Pilgrim’s Pride, a multi-national food company mostly owned by JBS SA, is currently one of the largest poultry producers in the United States and Puerto Rico, and the second-largest chicken producer in Mexico. After exiting bankruptcy in December 2009, it moved its US headquarters to Greeley, Colorado in 2011. The company said in July it will use automation to double capacity of a Minnesota plant to produce chicken sold in tray packs.
It is worth recalling that over the summer a grand jury in Denver, Colorado indicted Jayson Penn, the president and CEO of Pilgrim’s Pride, along with a former executive at the Colorado-based chicken supplier, for price-fixing. Two executives, Mikell Fries and Scott Brady, from a Claxton Poultry Farms located in the state of Georgia, were also indicted.
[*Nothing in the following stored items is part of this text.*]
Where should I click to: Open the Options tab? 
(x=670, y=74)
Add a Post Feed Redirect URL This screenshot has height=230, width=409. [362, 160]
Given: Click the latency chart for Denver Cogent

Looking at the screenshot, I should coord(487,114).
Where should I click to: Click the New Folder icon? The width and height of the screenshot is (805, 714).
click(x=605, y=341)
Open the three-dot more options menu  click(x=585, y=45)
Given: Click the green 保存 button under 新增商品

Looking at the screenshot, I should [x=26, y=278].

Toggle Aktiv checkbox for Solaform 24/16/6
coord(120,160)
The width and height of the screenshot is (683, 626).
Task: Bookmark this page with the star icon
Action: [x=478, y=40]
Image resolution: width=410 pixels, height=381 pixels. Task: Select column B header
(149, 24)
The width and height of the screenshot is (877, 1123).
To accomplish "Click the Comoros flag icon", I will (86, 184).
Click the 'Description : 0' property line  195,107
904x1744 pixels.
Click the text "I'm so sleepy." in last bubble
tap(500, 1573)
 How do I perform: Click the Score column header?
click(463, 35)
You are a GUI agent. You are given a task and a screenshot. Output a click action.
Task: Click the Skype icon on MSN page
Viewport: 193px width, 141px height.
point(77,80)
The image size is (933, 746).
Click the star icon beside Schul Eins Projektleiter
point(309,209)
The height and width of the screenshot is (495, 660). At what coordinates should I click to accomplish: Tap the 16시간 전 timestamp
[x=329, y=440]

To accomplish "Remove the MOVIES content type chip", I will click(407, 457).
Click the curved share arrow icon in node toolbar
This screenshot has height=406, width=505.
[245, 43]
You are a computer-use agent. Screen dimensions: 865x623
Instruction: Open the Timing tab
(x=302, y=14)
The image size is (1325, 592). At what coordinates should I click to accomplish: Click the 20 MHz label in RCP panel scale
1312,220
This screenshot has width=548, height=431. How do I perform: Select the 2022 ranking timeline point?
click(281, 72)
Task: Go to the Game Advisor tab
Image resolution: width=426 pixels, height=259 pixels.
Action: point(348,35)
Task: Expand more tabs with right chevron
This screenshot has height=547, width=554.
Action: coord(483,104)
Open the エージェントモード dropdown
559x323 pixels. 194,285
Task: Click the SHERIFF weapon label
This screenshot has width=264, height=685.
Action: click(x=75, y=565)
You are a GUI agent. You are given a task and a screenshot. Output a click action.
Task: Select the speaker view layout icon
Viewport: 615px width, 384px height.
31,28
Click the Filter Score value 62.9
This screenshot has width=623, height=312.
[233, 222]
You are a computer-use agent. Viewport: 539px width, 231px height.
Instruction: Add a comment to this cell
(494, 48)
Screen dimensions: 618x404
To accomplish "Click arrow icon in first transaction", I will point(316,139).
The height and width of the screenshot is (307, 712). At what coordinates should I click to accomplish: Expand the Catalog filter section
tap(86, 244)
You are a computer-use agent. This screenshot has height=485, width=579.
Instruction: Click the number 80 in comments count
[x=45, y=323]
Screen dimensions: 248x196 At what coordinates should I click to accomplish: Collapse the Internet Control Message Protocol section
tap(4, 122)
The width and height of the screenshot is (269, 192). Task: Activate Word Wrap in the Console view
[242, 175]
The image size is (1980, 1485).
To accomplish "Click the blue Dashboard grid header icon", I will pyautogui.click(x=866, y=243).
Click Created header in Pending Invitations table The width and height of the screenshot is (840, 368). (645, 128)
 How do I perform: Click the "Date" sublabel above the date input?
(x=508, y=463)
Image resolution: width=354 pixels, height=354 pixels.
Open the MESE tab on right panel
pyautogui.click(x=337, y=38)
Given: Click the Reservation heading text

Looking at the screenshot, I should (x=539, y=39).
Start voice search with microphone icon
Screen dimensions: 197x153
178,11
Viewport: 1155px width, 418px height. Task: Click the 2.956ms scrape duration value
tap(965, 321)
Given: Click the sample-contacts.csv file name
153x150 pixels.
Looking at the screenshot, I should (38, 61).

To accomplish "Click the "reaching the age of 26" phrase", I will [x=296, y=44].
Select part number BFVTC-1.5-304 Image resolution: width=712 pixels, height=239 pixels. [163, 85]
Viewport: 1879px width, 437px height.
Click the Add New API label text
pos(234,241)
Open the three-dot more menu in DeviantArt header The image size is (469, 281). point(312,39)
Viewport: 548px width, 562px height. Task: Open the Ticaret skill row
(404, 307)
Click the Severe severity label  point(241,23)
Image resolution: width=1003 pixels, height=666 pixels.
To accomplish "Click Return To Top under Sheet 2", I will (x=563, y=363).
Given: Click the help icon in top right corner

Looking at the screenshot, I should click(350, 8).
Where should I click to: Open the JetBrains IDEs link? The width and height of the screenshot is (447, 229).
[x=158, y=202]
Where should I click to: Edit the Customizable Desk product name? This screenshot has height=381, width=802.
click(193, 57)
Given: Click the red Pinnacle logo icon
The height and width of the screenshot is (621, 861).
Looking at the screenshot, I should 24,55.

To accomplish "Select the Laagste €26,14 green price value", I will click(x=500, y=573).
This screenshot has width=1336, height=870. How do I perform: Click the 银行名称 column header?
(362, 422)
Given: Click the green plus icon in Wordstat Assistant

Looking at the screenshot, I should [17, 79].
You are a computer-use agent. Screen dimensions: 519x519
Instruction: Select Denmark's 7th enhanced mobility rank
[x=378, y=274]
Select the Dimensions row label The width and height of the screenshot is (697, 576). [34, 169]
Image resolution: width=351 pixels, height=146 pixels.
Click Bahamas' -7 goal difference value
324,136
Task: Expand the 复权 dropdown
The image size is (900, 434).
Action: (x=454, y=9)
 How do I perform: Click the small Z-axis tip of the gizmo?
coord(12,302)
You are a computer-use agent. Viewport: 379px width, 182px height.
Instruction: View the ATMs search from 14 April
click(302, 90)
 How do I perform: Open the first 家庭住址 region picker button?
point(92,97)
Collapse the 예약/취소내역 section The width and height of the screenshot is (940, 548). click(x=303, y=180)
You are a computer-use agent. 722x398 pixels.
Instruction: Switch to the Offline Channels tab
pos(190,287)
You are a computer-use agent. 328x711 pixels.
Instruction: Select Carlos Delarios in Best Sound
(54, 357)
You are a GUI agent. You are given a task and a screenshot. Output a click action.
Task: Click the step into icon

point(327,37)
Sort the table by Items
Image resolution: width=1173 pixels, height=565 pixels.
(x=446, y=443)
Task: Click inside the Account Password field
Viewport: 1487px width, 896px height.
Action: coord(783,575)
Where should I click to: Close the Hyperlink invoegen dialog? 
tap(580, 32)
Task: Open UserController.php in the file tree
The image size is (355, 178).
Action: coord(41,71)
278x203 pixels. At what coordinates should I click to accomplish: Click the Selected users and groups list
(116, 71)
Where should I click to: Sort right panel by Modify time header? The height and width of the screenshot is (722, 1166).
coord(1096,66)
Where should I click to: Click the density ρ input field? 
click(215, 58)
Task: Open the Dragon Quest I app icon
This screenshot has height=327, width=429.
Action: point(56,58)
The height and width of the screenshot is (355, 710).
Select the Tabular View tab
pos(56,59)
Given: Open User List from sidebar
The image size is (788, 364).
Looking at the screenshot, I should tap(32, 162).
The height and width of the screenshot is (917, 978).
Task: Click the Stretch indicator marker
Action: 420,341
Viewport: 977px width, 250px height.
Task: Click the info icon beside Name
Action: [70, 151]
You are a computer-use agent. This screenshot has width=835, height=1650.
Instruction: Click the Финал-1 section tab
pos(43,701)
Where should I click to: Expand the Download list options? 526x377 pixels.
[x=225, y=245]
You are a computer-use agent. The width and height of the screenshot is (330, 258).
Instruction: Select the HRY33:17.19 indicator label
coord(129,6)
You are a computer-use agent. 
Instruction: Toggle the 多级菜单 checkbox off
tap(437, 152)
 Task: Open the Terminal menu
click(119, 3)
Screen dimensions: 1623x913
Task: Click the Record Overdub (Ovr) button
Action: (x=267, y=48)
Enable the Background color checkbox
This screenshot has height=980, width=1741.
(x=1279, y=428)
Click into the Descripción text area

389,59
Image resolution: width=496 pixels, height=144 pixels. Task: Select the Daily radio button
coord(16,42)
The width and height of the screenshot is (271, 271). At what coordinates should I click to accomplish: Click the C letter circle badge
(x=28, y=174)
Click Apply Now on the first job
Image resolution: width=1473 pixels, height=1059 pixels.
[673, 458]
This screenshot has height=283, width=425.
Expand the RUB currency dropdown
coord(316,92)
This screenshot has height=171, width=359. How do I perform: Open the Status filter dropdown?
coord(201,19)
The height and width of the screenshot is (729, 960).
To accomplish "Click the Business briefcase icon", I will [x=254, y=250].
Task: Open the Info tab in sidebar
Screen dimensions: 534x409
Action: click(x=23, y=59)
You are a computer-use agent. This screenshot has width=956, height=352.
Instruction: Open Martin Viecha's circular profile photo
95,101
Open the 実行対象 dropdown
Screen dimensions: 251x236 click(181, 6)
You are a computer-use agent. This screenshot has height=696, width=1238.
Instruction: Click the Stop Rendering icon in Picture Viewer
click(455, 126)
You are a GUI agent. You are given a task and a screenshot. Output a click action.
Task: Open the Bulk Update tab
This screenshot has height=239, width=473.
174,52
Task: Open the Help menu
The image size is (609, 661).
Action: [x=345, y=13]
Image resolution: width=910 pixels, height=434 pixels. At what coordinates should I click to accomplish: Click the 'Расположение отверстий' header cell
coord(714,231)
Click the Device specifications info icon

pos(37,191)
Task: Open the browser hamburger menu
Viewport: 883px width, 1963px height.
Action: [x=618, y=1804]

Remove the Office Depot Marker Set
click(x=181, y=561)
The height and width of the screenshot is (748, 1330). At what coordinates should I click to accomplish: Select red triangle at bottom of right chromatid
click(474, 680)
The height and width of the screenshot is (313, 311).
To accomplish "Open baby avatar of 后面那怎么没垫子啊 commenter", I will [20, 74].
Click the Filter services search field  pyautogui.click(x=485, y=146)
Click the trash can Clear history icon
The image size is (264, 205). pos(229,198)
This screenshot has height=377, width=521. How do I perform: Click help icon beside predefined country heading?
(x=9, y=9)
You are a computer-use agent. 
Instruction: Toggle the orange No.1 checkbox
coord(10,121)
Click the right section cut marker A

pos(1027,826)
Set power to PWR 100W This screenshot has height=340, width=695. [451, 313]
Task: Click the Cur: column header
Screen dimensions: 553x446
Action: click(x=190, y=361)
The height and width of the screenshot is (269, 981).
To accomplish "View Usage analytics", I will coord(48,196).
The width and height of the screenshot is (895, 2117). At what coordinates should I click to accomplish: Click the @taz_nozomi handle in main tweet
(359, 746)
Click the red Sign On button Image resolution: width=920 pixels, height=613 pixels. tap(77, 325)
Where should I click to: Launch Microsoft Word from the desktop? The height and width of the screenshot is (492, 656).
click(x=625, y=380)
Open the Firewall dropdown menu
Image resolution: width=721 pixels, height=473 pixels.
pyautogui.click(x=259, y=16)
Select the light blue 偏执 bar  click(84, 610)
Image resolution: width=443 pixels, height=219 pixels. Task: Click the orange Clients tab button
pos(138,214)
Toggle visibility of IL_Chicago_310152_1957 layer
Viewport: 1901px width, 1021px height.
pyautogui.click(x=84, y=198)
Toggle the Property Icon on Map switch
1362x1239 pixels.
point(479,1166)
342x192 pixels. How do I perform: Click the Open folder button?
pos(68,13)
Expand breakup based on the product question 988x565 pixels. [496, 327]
Chief commercial officer Henrik Andersen of Denmark’s automation manufacturer Frontmatec said, “The outbreaks of [COVID-19] will put extra spice into the need for automation because the fewer people you have, the less likely you are to suffer from these outbreaks.”
In 2018, the global meat sector was valued at $945.7 billion. It is forecast to increase to $1,142.9 billion by 2023. Production of meat worldwide saw an increase between 2016 and 2018, from 317.2 million metric tons to around 330.5 million metric tons. The world is projected to produce 60.8 million metric tons of beef in 2020, down 922K metric tons from 2019 due to the coronavirus pandemic.